El pensamiento unidireccional no está, a mi juicio, en cuestión. Lo que sí lo está – y cada vez más – es la credibilidad de estos envarados señores del espectáculo que difunden sus propios prejuicios y dogmas a golpe de tuit, sabiendo que sus miles de seguidores van a creerse lo primero que les digan, por errado que sea. Esto sólo puede ser producto de una ciudadanía poco o nada crítica, que, como sus ídolos, teme salir de la cómoda burbuja en la que se encuentran. Total, ¿Qué más da ser un mero espectador de la vida? Permiten a otros hacer el trabajo sucio de denunciar lo incorrecto – y tragar con las consecuencias – mientras ellos se quedan de brazos cruzados porque, o no quieren actuar, o la presión social es tan grande que justifican su inactividad.
La corrección política está a unos niveles harto peligrosos. La mayor parte de artistas famosos, que muchos toman como ejemplo, demuestran, a pesar de considerarse públicamente como mentes abiertas, que sienten un desprecio nada sano por el disidente.
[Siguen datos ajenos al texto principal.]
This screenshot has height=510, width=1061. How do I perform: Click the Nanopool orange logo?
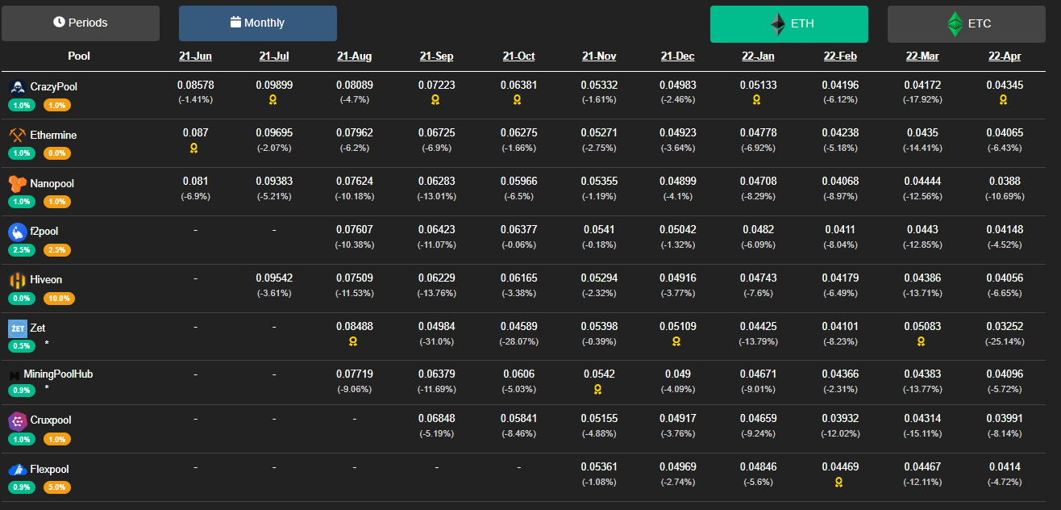17,183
Las consecuencias de rebelarse contra lo incorrecto son demasiadas, y no son pocos los que prefieren no dar la nota con tal de ser socialmente aceptados. En cualquier caso, si algo nos dejó claro la reciente gala de cine es que el mundo del cine – y me temo que el del espectáculo en general – está aterrorizado por el fin del pensamiento único, que amenaza la gratuidad de sus (hasta ahora) impunes faltas de respeto hacia los disidentes. En la gala se repartieron galardones por varias disciplinas, pero si hubo uno que destacó – y que tuvo más de un ganador – , fue el premio Goya al sectarismo.